Contact and tracing of patients. At the start of the fiveyear review in 1990, 130 patients (135 THRs) were known to have died. All patients thought to be alive were sent a standard letter to the address held on the register. Those who did not reply were sent a reminder one month after the initial mailing. Patients who were thought to have moved were written to at their new address if known or, failing that, their correct address was sought via the Patient Administration System (PAS) of the hospital at which the operation had been performed or the relevant Family Health Service Authority (FHSA). Ultimately, non-responding patients were registered with the Office of National Statistics (ONS) which provided a tracing service. This established whether the patients were dead or alive, and, if still alive, their whereabouts.
Hospital contact and clinic set-up. We intended to see each patient at the hospital at which the primary operation was performed. In addition to the clinic space, nursing, radiological and administrative support was required for each clinic in the 19 NHS hospitals. The hospitals in the private sector were excluded because of logistical difficulties. The arrangements were made through the orthopaedic business manager of each hospital. An initial estimate of the number of clinics required, based on the ability to assess ten patients in a clinic of half a day was calculated for each hospital. All hospitals raised the issue of financial charges to provide their services and each was requested to provide a written estimate.
Results
Data verification: capture of the THRs onto the register. At the start of the five-year outcome study, the TRAS database contained 2104 THRs for 1990. Confirmatory checking revealed eight duplicate entries (0.37%). Subsequent verification against the medical records of each THR revealed that there were a further 40 entries on the database (1.86%) which, for various reasons, should not have been included in the 1990 cohort of primary cases (Table II). Therefore, after these checks, 48 (2.2%) THRs originally included in the database were excluded, leaving 2104. More profound scrutiny of patients' records, however, revealed a further seven primary THRs (0.33%) performed during 1990, which had not been previously registered. The total verified number of THRs performed in 1990 was therefore 2111.

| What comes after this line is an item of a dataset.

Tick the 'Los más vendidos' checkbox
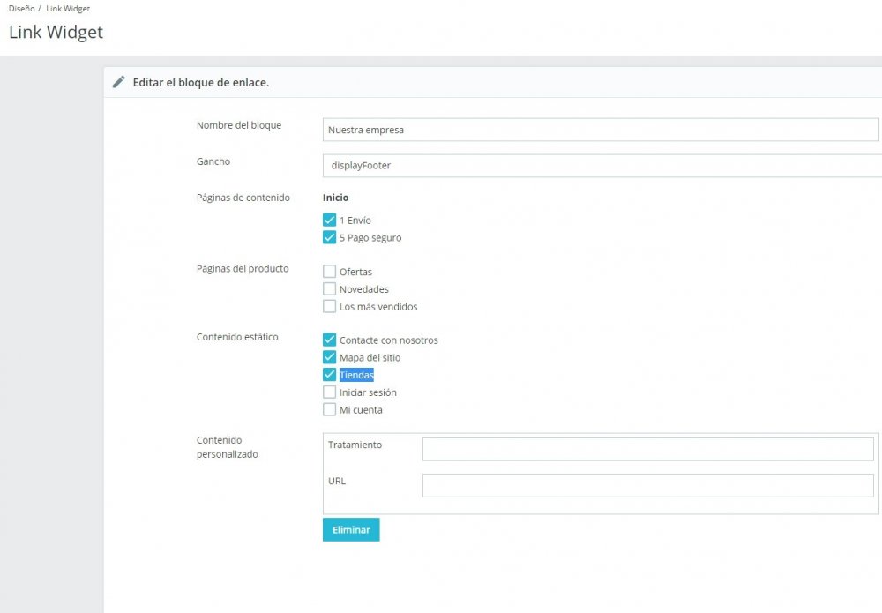This screenshot has width=882, height=613. click(330, 307)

Data verification: accuracy of the data. It was not possible to obtain the case notes of the 82 operations performed in the private hospitals, leaving 2029 THRs with records potentially available for scrutiny. Of these, 1954 (96.3%) were actually reviewed. The percentage of incorrect or incomplete data ranged from 0.7% (date of birth) to 1.8% (prosthesis type) (Table I). Scrutiny of the original forms of each of these inaccurate entries sent to the register revealed that the form did contain the correct data, for between 5% (operative side) and 47% (data of operation), indicating, as expected, that errors occur both when the form is initially completed and during entry into the database.